Personal information
- Date of birth: 13 November 1964 (age 61)
- Place of birth: Lewisham, England
- Position: Striker

Senior career*
- Years: Team / Apps / (Gls)
- Sutton United
- 1989: Umeå FC
- 1993–1995: Woking / 40 / (14)
- 1996–1997: Welling United / 35 / (21)
- 1997–1998: Kingstonian / 34 / (6)
- 1998–1999: Billericay Town
- Total:  / 250+ / (138+)

International career
- 1988: Jamaica / 1 / (0)

= Lennie Dennis =

Jamaican footballer (born 1964)

Leonard Dennis (born 13 November 1964) is a Jamaican former international footballer who played semi-professionally in England and Sweden as a striker.

==Career==
===Club career===
Dennis played club football for Sutton United (where he started in the famous FA Cup win over Coventry City), Welling United, Woking and Billericay Town.

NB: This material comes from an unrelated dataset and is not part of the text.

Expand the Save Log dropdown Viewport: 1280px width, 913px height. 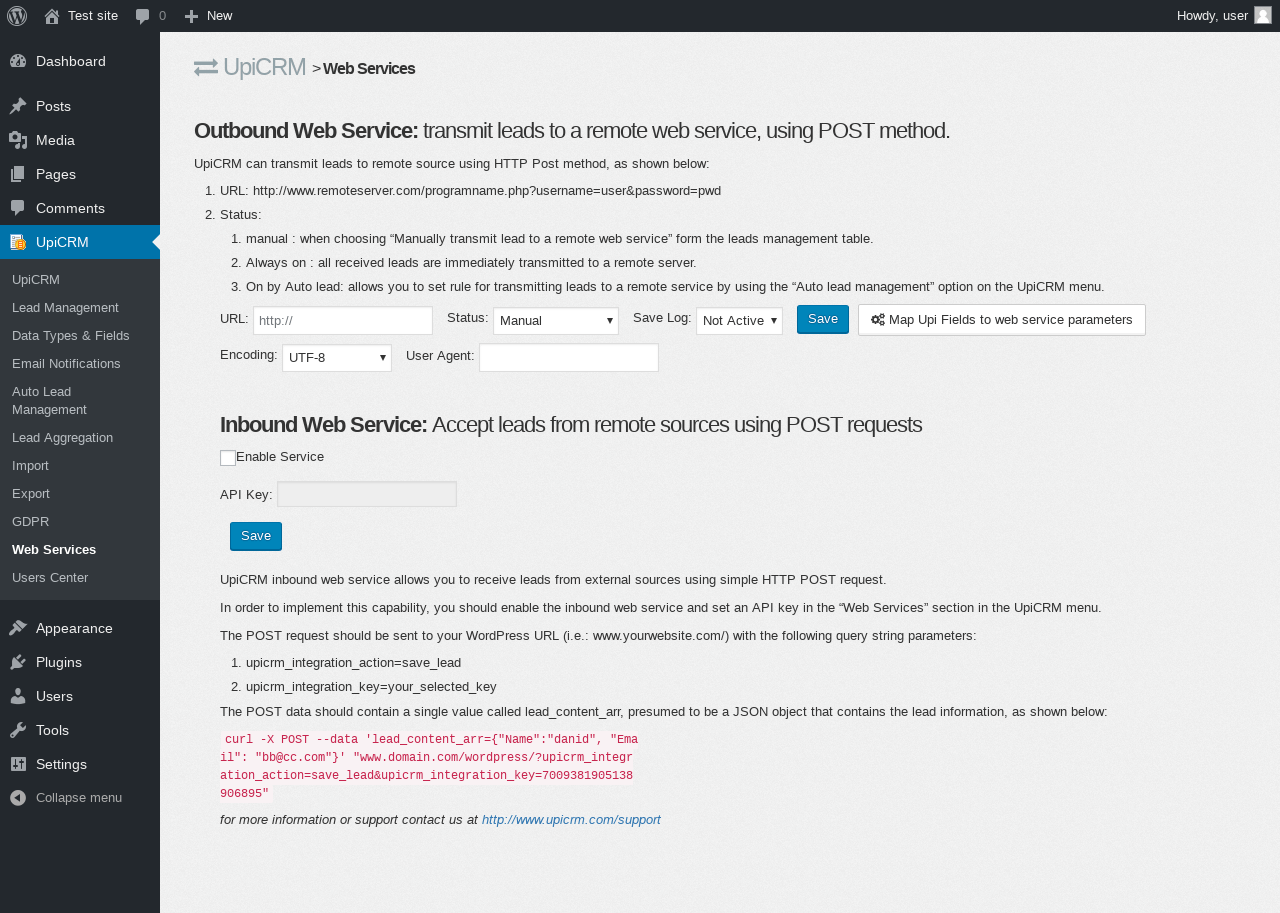(739, 321)
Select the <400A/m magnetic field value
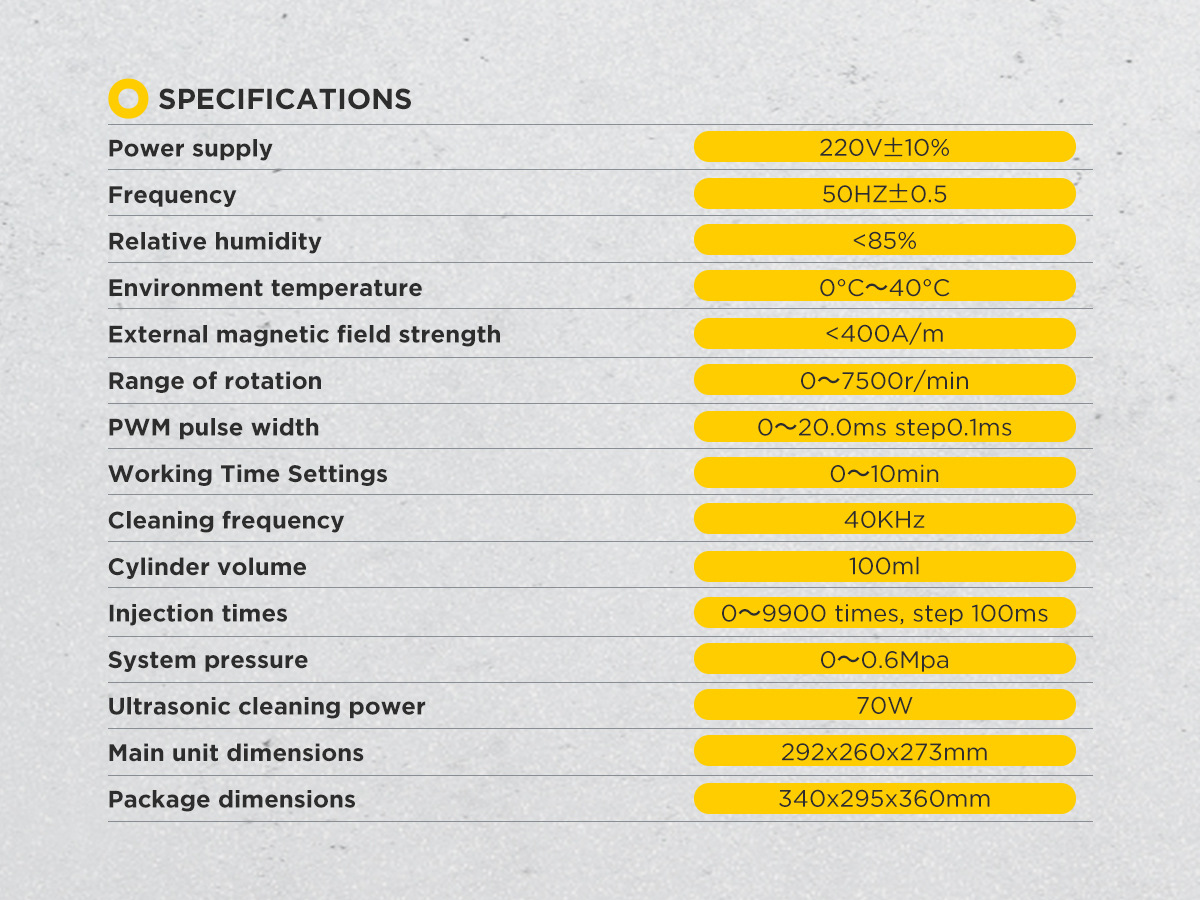The height and width of the screenshot is (900, 1200). [884, 334]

He also scored 6 goals in 34 appearances for Kingstonian.

During the 1989 season, Dennis played for Swedish football division 2 team Umeå FC. He scored seven goals for the club.

===International career===
Dennis made one international appearance for Jamaica in 1988, in a World Cup qualifier against the United States.

==After football==
After retiring as a player, Dennis became a teacher at a number of different schools.